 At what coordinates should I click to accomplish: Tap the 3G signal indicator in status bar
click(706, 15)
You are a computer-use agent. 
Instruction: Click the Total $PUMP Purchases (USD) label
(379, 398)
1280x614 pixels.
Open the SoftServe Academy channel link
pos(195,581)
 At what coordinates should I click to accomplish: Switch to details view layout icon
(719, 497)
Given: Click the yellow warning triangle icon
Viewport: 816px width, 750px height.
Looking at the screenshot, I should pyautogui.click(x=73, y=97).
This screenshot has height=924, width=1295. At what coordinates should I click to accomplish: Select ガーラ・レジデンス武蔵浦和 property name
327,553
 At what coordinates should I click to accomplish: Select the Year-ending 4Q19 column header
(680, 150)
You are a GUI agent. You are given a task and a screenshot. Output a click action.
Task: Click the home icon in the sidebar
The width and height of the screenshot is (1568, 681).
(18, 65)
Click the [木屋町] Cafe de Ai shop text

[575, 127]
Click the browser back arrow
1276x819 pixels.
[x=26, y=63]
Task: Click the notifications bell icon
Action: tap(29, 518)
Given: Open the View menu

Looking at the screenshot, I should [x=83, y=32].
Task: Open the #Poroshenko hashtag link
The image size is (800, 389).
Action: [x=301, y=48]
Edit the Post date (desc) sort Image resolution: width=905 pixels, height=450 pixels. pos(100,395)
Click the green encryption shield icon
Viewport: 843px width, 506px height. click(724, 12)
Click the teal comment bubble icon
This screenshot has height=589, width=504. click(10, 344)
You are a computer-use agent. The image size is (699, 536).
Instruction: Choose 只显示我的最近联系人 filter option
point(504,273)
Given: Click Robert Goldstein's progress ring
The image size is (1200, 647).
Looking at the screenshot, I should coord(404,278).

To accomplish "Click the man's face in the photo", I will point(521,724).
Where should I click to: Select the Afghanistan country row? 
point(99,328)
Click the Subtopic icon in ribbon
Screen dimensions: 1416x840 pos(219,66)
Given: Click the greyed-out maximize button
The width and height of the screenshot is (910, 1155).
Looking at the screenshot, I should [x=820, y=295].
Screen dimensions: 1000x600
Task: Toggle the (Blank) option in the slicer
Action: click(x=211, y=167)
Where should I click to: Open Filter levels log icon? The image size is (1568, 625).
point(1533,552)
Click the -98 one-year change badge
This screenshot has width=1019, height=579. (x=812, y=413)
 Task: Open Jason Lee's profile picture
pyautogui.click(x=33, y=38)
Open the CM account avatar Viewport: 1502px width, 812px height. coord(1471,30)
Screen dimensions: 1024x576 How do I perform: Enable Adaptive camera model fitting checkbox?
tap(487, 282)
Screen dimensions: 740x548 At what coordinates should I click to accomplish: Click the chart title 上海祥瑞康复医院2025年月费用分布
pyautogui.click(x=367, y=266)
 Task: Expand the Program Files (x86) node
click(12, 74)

- **WHAT YOU ARE ASKED TO DO**
Each record above should be set down again in its exact wording.

- **RESPONSE FOR THIS EXERCISE**
 At what coordinates should I click to accomplish: Tap the 3G signal indicator in status bar
click(706, 15)
You are a computer-use agent. 
Instruction: Click the Total $PUMP Purchases (USD) label
(379, 398)
1280x614 pixels.
Open the SoftServe Academy channel link
pos(195,581)
 At what coordinates should I click to accomplish: Switch to details view layout icon
(719, 497)
Given: Click the yellow warning triangle icon
Viewport: 816px width, 750px height.
Looking at the screenshot, I should pyautogui.click(x=73, y=97).
This screenshot has height=924, width=1295. At what coordinates should I click to accomplish: Select ガーラ・レジデンス武蔵浦和 property name
327,553
 At what coordinates should I click to accomplish: Select the Year-ending 4Q19 column header
(680, 150)
You are a GUI agent. You are given a task and a screenshot. Output a click action.
Task: Click the home icon in the sidebar
The width and height of the screenshot is (1568, 681).
(18, 65)
Click the [木屋町] Cafe de Ai shop text

[575, 127]
Click the browser back arrow
1276x819 pixels.
[x=26, y=63]
Task: Click the notifications bell icon
Action: tap(29, 518)
Given: Open the View menu

Looking at the screenshot, I should [x=83, y=32].
Task: Open the #Poroshenko hashtag link
The image size is (800, 389).
Action: [x=301, y=48]
Edit the Post date (desc) sort Image resolution: width=905 pixels, height=450 pixels. pos(100,395)
Click the green encryption shield icon
Viewport: 843px width, 506px height. click(724, 12)
Click the teal comment bubble icon
This screenshot has height=589, width=504. click(10, 344)
You are a computer-use agent. The image size is (699, 536).
Instruction: Choose 只显示我的最近联系人 filter option
point(504,273)
Given: Click Robert Goldstein's progress ring
The image size is (1200, 647).
Looking at the screenshot, I should coord(404,278).

To accomplish "Click the man's face in the photo", I will point(521,724).
Where should I click to: Select the Afghanistan country row? 
point(99,328)
Click the Subtopic icon in ribbon
Screen dimensions: 1416x840 pos(219,66)
Given: Click the greyed-out maximize button
The width and height of the screenshot is (910, 1155).
Looking at the screenshot, I should [x=820, y=295].
Screen dimensions: 1000x600
Task: Toggle the (Blank) option in the slicer
Action: click(x=211, y=167)
Where should I click to: Open Filter levels log icon? The image size is (1568, 625).
point(1533,552)
Click the -98 one-year change badge
This screenshot has width=1019, height=579. (x=812, y=413)
 Task: Open Jason Lee's profile picture
pyautogui.click(x=33, y=38)
Open the CM account avatar Viewport: 1502px width, 812px height. coord(1471,30)
Screen dimensions: 1024x576 How do I perform: Enable Adaptive camera model fitting checkbox?
tap(487, 282)
Screen dimensions: 740x548 At what coordinates should I click to accomplish: Click the chart title 上海祥瑞康复医院2025年月费用分布
pyautogui.click(x=367, y=266)
 Task: Expand the Program Files (x86) node
click(12, 74)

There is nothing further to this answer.